▶ QUOTED PASSAGE
Double Integrals — Integrating Over 2D Regions

A single integral ∫ₐᵇ f(x)dx adds up infinitely thin strips over an interval. A double integral ∫∫_R f(x,y)dA does the same thing over a two-dimensional region — it sums up infinitely thin columns of height f(x,y) over every point (x,y) in R. The result is the volume under the surface z=f(x,y) above the region R.

The key theorem that makes them computable is Fubini's Theorem: for well-behaved functions, you can evaluate the double integral by doing two nested single integrals, one after the other.

What is a Double Integral?

∫∫_R f(x,y) dA gives the volume under the surface z=f(x,y) above the region R. Like a single integral sums infinitely thin strips, the double integral sums infinitely thin prisms of volume f(x,y)·dA.

Iterated Integrals — Fubini's Theorem

• For a rectangular region R=[a,b]×[c,d], Fubini's Theorem says you can compute the double integral as two nested single integrals in either order:
• ∫∫_R f dA = ∫ₐᵇ (∫ᶜᵈ f(x,y)dy) dx = ∫ᶜᵈ (∫ₐᵇ f(x,y)dx) dy.

Non-Rectangular Regions

For regions bounded by curves, set up the inner limits as functions of the outer variable. Type I (vertical strips): x from a to b, y from g₁(x) to g₂(x). Type II (horizontal strips): y from c to d, x from h₁(y) to h₂(y).

Changing to Polar Coordinates

When the region R is a circle or sector, polar coordinates simplify the integral. x=r·cos θ, y=r·sin θ, dA=r·dr·dθ. The extra r factor is the Jacobian of the transformation.

▶ DIRECTIVE A
Rewrite the part of the double integrals text starting at "What is a Double" and ending at "of volume f(x,y)·dA.", swapping "prisms" for "columns".
▶ DIRECTIVE B
According to the double integrals text, what is the extra r factor in dA=r·dr·dθ?
▶ DIRECTIVE C
Carry the double integrals text forward from its last sentence.
The data plays no part here.

▶ RECORD LIST
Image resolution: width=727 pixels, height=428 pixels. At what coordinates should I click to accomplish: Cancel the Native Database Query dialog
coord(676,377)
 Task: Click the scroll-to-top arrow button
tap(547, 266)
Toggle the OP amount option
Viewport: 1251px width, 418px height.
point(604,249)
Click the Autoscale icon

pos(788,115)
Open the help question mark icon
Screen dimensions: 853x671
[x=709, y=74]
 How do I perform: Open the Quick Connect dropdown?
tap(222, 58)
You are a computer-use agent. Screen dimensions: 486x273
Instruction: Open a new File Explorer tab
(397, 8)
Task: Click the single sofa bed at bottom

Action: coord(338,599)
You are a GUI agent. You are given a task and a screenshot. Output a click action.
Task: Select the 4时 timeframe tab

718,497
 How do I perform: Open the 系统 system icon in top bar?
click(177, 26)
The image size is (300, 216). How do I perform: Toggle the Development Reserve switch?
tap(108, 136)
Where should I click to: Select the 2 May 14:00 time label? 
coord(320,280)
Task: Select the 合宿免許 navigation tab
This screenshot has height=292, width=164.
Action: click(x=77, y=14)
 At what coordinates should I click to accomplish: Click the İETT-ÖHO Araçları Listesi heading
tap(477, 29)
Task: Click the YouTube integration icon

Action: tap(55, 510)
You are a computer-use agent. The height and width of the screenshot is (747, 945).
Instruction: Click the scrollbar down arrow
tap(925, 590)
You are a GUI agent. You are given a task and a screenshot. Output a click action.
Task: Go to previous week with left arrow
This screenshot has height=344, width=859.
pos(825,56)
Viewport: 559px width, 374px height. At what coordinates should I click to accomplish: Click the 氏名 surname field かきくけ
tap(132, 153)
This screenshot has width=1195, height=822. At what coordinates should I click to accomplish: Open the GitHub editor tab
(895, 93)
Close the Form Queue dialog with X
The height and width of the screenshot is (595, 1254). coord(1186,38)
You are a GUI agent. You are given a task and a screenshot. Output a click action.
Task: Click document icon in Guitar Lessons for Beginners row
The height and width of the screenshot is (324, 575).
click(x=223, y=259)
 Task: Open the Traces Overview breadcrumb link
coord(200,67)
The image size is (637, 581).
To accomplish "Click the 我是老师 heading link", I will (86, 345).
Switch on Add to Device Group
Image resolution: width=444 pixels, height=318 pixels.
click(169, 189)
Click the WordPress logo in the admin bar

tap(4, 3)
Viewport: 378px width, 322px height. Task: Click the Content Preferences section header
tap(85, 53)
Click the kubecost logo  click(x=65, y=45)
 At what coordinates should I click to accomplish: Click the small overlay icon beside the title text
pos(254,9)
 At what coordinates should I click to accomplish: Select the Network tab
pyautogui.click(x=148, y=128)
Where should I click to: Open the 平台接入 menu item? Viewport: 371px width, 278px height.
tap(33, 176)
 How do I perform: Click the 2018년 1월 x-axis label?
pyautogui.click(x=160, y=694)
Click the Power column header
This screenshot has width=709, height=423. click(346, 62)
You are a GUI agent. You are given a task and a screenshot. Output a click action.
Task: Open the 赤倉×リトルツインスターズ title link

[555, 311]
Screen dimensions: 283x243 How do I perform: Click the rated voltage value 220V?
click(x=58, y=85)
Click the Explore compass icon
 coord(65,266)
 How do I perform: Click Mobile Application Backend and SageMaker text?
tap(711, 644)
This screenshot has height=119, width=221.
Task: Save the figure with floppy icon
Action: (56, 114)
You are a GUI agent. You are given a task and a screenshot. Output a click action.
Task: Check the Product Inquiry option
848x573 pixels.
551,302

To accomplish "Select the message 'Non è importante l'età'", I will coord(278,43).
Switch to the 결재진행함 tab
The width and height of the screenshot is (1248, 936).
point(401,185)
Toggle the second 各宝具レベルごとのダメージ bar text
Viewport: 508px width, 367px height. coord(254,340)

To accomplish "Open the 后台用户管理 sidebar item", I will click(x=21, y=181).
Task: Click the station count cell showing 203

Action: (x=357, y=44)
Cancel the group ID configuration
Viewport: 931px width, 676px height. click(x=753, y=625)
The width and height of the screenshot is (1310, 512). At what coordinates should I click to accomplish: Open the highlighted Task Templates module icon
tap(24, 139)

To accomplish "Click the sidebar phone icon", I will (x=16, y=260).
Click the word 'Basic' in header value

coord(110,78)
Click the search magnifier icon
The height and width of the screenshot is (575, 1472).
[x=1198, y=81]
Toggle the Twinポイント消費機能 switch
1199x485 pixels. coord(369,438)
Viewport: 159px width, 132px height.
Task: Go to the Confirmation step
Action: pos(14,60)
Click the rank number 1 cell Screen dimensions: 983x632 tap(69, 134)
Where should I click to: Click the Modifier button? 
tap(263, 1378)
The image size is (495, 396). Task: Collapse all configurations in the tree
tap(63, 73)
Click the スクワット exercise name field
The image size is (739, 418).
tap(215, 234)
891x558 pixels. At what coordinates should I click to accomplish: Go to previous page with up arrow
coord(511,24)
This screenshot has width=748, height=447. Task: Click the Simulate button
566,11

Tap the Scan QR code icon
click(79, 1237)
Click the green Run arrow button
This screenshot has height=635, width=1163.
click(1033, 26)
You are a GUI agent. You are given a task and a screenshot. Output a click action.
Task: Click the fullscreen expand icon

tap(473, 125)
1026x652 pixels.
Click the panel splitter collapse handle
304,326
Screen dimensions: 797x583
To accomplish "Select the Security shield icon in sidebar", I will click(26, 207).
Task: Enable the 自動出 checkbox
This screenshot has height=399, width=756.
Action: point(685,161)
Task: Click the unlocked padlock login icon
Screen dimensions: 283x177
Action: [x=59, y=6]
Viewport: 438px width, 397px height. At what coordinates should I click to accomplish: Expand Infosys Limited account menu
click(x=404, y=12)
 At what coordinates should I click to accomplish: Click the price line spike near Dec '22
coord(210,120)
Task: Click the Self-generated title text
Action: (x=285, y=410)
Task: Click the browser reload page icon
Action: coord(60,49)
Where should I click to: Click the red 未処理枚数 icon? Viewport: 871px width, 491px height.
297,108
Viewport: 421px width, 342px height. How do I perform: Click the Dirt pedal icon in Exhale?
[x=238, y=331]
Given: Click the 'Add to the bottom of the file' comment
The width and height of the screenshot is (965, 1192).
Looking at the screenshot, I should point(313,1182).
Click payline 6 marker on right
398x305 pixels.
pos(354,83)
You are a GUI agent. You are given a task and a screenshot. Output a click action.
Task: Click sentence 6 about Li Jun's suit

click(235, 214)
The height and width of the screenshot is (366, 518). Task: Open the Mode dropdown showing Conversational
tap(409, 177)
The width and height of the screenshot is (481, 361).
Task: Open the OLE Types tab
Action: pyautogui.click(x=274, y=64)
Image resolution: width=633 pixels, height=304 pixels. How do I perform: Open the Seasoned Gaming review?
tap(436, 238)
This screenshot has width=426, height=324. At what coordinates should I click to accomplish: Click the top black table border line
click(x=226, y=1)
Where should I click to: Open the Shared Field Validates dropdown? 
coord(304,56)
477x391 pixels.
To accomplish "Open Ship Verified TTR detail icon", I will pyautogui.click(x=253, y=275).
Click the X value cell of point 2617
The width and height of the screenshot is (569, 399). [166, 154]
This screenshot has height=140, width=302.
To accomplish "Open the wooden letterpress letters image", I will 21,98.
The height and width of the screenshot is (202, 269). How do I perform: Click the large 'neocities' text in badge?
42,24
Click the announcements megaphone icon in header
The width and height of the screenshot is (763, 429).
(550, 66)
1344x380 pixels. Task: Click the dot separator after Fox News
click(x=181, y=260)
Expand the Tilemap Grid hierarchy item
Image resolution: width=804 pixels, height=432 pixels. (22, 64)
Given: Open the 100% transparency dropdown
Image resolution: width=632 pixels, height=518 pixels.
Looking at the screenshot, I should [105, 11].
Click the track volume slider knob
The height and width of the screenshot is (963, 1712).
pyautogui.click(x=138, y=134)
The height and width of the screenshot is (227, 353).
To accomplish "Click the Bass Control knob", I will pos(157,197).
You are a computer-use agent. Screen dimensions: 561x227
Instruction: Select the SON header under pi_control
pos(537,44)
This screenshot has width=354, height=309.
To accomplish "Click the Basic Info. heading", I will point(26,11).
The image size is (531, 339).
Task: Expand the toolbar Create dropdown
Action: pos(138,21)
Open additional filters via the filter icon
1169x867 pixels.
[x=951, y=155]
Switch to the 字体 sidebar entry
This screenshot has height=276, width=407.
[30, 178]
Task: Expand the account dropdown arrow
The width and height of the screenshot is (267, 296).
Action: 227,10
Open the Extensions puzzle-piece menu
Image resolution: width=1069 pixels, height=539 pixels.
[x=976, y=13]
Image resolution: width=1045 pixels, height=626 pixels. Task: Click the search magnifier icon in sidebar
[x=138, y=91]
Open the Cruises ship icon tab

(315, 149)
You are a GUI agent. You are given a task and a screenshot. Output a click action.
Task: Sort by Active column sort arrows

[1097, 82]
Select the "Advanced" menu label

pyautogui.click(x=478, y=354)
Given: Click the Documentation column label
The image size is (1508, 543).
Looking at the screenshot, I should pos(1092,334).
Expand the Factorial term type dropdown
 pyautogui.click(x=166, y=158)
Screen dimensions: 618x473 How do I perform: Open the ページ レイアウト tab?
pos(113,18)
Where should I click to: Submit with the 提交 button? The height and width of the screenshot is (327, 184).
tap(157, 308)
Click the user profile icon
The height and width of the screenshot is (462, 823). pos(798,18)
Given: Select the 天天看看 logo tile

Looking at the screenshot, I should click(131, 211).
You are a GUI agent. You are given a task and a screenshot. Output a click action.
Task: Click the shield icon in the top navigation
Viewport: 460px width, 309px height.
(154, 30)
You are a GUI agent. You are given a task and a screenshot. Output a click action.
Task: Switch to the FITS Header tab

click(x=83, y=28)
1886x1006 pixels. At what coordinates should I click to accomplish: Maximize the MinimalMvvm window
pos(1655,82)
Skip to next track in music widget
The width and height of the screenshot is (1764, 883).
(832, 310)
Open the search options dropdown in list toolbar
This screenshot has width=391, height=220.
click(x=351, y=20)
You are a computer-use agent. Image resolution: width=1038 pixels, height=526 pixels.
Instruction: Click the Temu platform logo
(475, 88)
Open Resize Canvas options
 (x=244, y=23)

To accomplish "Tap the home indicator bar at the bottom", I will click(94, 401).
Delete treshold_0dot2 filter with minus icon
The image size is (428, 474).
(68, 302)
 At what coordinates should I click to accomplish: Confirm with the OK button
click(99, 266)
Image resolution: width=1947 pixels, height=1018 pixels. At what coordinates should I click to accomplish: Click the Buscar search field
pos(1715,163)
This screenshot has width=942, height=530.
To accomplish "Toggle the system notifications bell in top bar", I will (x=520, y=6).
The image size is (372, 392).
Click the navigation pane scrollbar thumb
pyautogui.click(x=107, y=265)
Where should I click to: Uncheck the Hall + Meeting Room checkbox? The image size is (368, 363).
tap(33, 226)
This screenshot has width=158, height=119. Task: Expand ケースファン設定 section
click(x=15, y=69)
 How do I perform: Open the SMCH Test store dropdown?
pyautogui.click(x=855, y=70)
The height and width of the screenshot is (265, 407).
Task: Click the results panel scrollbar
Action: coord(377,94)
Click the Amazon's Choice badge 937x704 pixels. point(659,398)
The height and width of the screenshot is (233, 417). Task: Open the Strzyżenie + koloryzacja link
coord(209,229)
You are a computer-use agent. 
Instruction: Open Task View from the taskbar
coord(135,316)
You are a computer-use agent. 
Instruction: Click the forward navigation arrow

▶ ANSWER A
What is a Double Integral?

∫∫_R f(x,y) dA gives the volume under the surface z=f(x,y) above the region R. Like a single integral sums infinitely thin strips, the double integral sums infinitely thin columns of volume f(x,y)·dA.

▶ ANSWER B
It is the Jacobian of the transformation.

▶ ANSWER C
Building the Double Integral from Riemann Sums

Partition the region R into small rectangles of area ΔA = ΔxΔy. At each rectangle, f(xᵢ, yⱼ) gives an approximate height. The volume of that thin rectangular prism is f(xᵢ, yⱼ)·ΔA. Summing over all rectangles and taking the limit as ΔA → 0 gives the double integral ∬_R f(x,y)dA. This is the direct 2D analogue of the Riemann sum construction for single integrals.

Fubini's Theorem — Reducing to Two Single Integrals

For a rectangular region R = [a,b]×[c,d]: ∬_R f(x,y)dA = ∫ₐᵇ[∫ᶜᵈ f(x,y)dy]dx = ∫ᶜᵈ[∫ₐᵇ f(x,y)dx]dy. You can integrate in either order, as long as the limits are adjusted correctly. The inner integral is computed first (treating the outer variable as constant), then the outer integral evaluates the result.

Non-Rectangular Regions — Setting Up Limits

For a region bounded by curves, the inner limits become functions of the outer variable. Type I (vertical strips): x runs from a to b (constants), y runs from g₁(x) to g₂(x) (functions of x). ∬_R f dA = ∫ₐᵇ∫_{g₁(x)}^{g₂(x)} f(x,y)dy dx. Type II (horizontal strips): y runs from c to d, x from h₁(y) to h₂(y). Choosing the right type depends on which gives simpler limits — always sketch the region first.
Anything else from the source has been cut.